May 5, 2026
When LLMs Should Plan, Not Execute
Four reasons LLMs don't belong on the critical execution path, and the planner-actor architecture that can be used in production today.
LLMs are great at two things: context compression and context expansion.
Compression. I asked Claude: “Summarize this blog post for me in two sentences.” Its output:
Production infrastructure management needs determinism, auditability, and microsecond-class execution, properties that probabilistic, slow, energy-hungry LLMs cannot provide on the critical path, even though they remain genuinely useful for context compression and expansion. The pragmatic architecture today is planner-actor: let the LLM plan, decompose intent, and generate workflows, but route execution through deterministic algorithms that have been tested and can be audited, and migrate work back to the LLM only as accuracy approaches the ~100% bar that production infrastructure actually requires.

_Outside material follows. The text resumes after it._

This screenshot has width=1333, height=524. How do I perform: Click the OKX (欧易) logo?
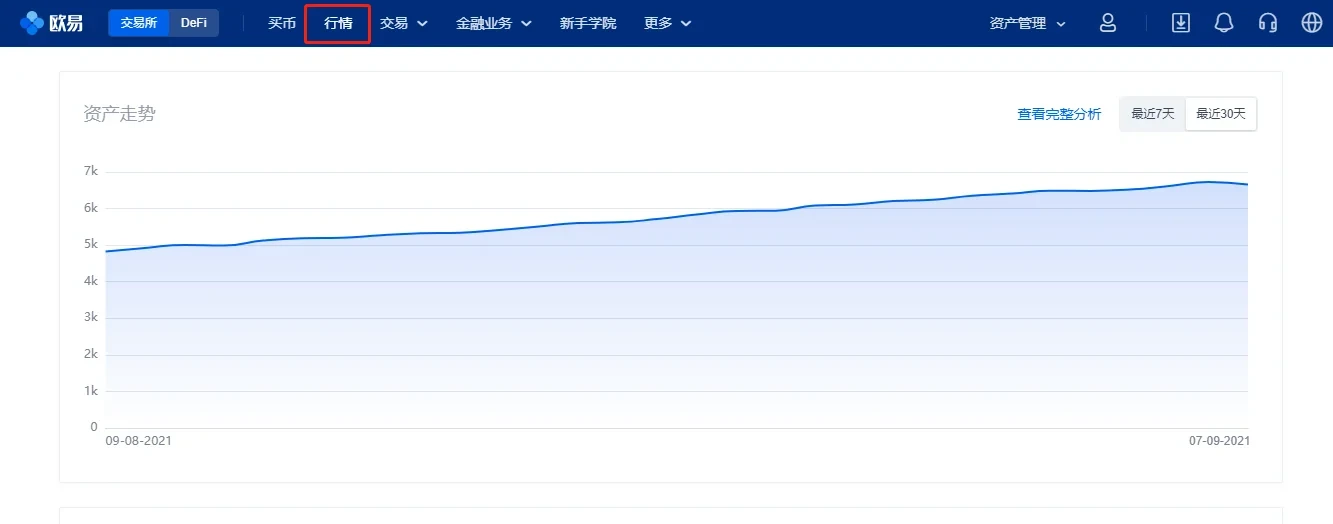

Expansion. I asked Claude: “Please create a Colab notebook that compares LLM and algorithmic approaches for finding the shortest path in a graph.” The companion notebook is what generated the data for this post.
Everything LLMs do falls into one of those two categories.1
If you find yourself thinking “what about planning, or reasoning?” I’ll point out that both are types of context expansion. Both involve the model taking the information available to it and generating a response based on probabilities (e.g., the most likely next token). If you want to dive into some of these details, see Inference Illustrated.
LLMs are genuinely useful at compression and expansion tasks, and I use them all the time. But there are entire classes of work that make reaching for an LLM the wrong move, and they happen to be exactly the tasks an infrastructure architect cares about most: production state changes, automated workflows, anything that needs to be auditable, fast, or cheap to repeat.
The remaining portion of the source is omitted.